- [Work instructions]: In the entries below, find the line with "Prothetik (406, 1389)" and the line with "Recht (687, 165)"; give again those lines and every line between them, exactly.

- [Materials provided]:
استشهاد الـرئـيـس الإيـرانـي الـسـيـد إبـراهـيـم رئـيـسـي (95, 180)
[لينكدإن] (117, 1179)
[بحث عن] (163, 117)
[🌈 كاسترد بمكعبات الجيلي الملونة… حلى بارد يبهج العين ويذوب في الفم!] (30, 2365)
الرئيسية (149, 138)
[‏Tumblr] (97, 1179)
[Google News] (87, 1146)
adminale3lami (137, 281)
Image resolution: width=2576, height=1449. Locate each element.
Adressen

==

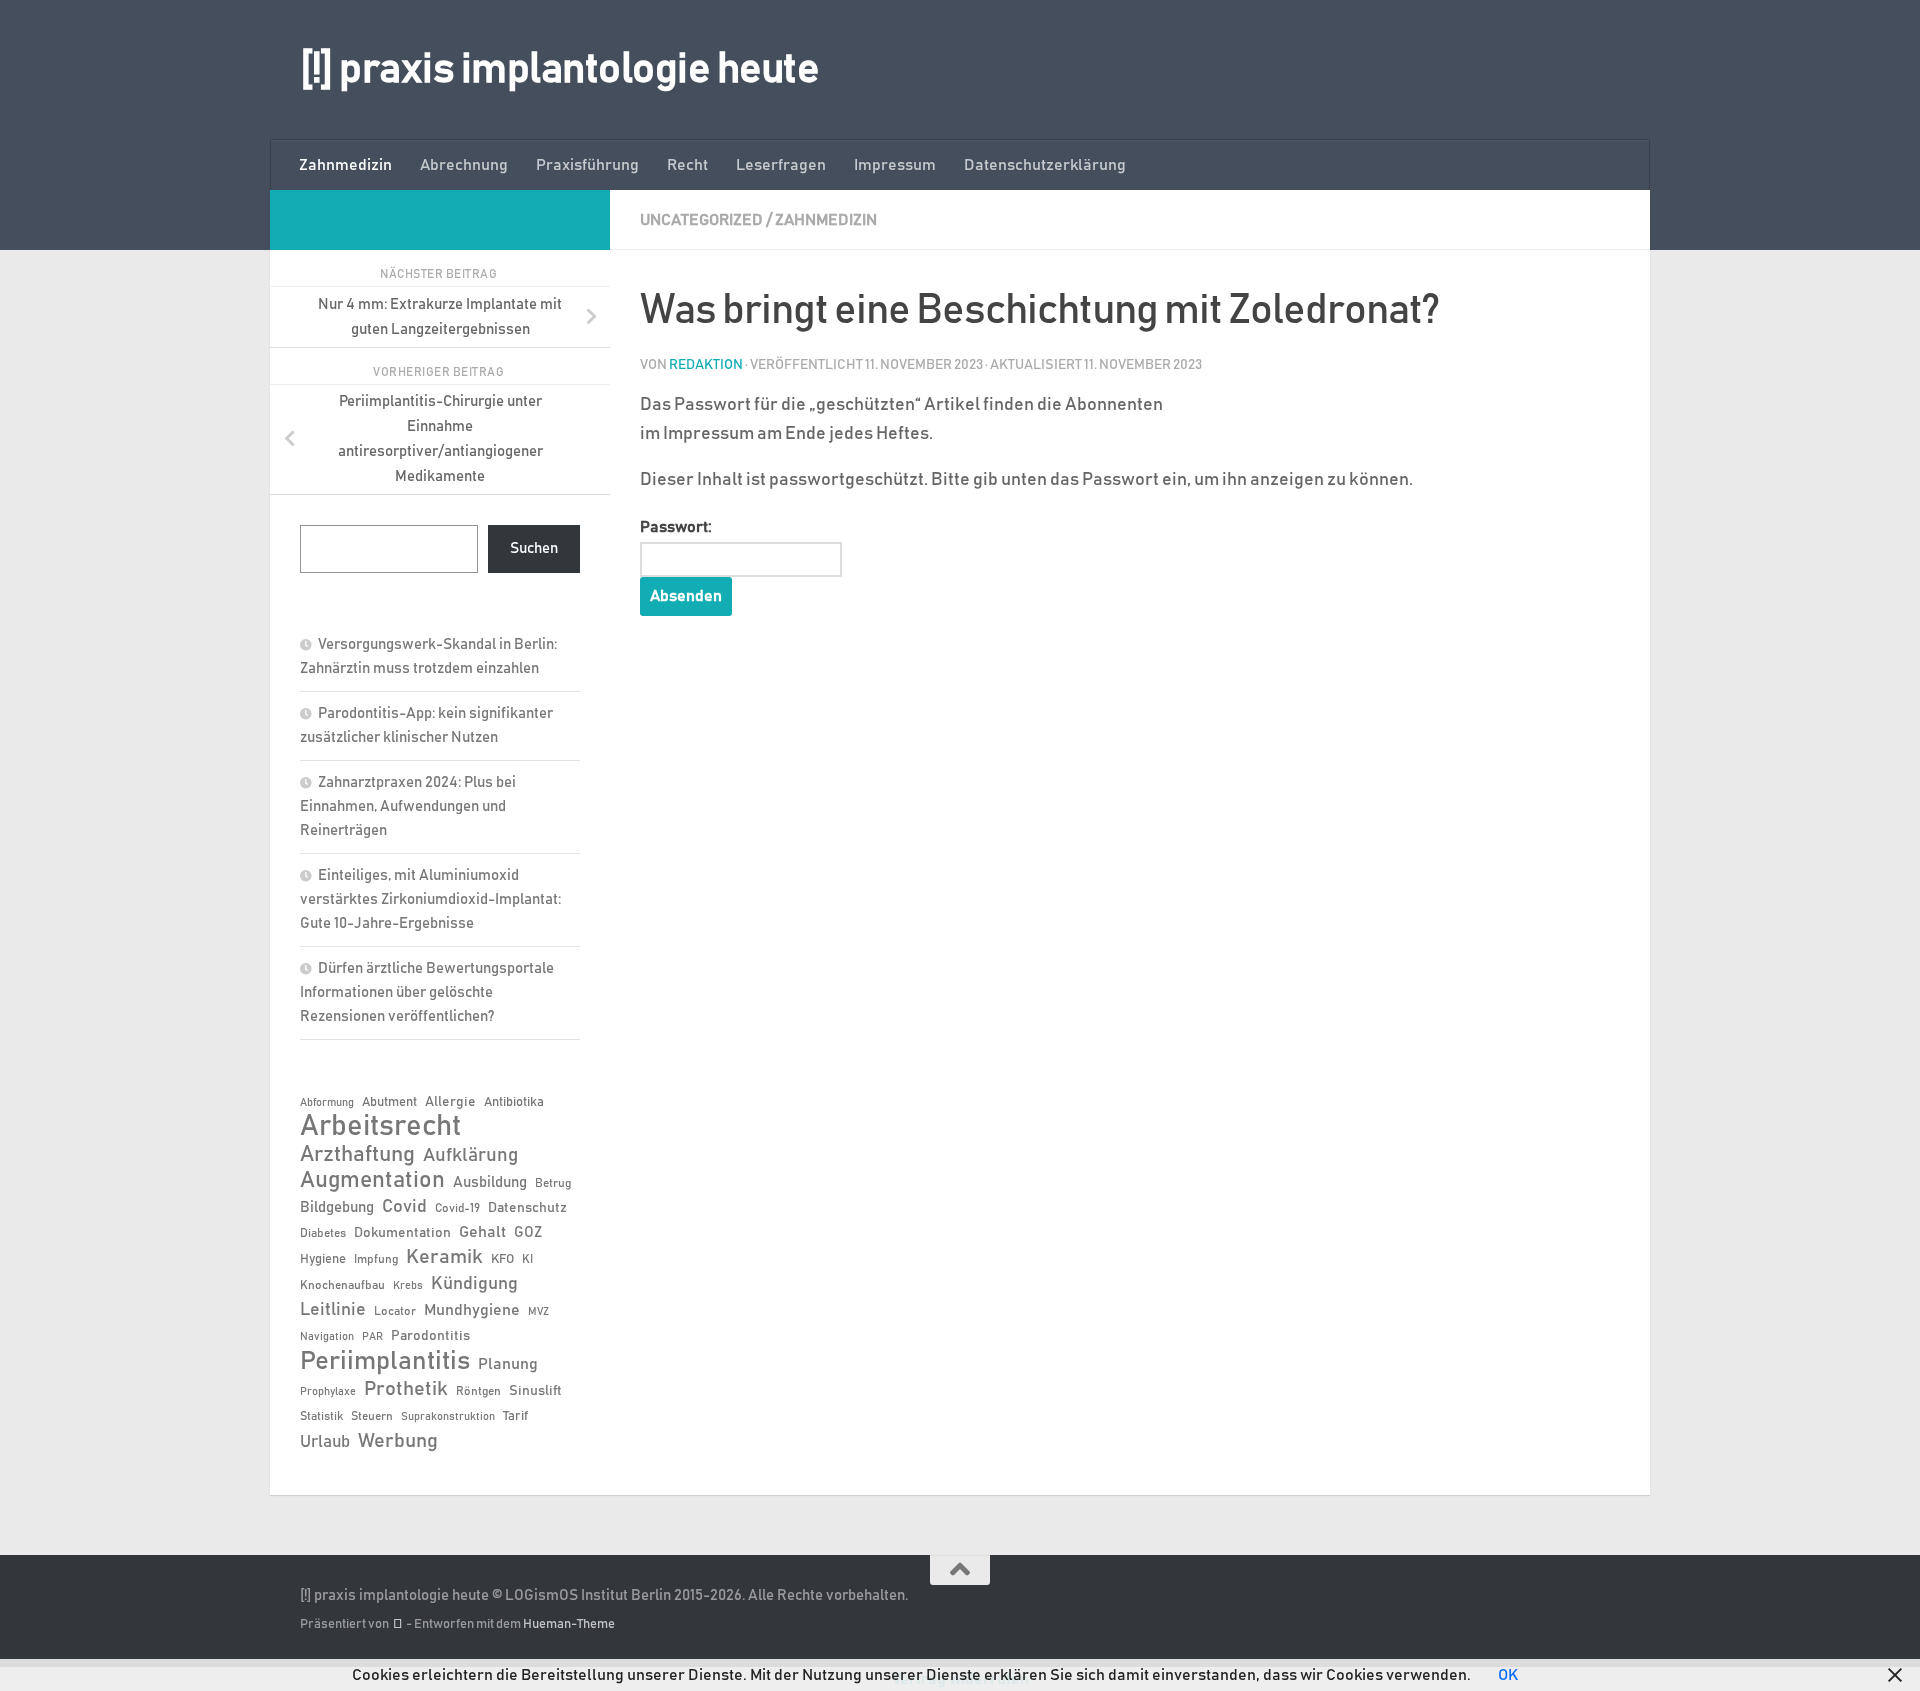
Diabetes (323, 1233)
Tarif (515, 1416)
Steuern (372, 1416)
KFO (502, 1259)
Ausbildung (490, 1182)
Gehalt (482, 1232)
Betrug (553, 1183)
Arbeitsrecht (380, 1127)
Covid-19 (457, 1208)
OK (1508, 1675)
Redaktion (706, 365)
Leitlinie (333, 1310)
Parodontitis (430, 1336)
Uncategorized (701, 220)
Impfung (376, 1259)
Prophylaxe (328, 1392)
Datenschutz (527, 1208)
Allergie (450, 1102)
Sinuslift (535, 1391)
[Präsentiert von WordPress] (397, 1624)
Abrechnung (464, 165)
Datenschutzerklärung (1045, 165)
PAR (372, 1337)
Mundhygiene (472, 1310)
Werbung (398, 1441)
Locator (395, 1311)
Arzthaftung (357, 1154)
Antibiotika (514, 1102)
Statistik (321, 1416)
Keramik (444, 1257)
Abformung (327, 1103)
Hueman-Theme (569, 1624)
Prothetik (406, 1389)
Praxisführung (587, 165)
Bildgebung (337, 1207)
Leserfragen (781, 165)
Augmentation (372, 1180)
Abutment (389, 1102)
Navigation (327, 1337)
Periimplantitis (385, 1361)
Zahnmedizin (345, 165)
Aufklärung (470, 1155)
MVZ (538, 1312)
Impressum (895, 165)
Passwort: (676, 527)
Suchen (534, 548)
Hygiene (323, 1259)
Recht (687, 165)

- [Reply]:
Prothetik (406, 1389)
Praxisführung (587, 165)
Bildgebung (337, 1207)
Leserfragen (781, 165)
Augmentation (372, 1180)
Abutment (389, 1102)
Navigation (327, 1337)
Periimplantitis (385, 1361)
Zahnmedizin (345, 165)
Aufklärung (470, 1155)
MVZ (538, 1312)
Impressum (895, 165)
Passwort: (676, 527)
Suchen (534, 548)
Hygiene (323, 1259)
Recht (687, 165)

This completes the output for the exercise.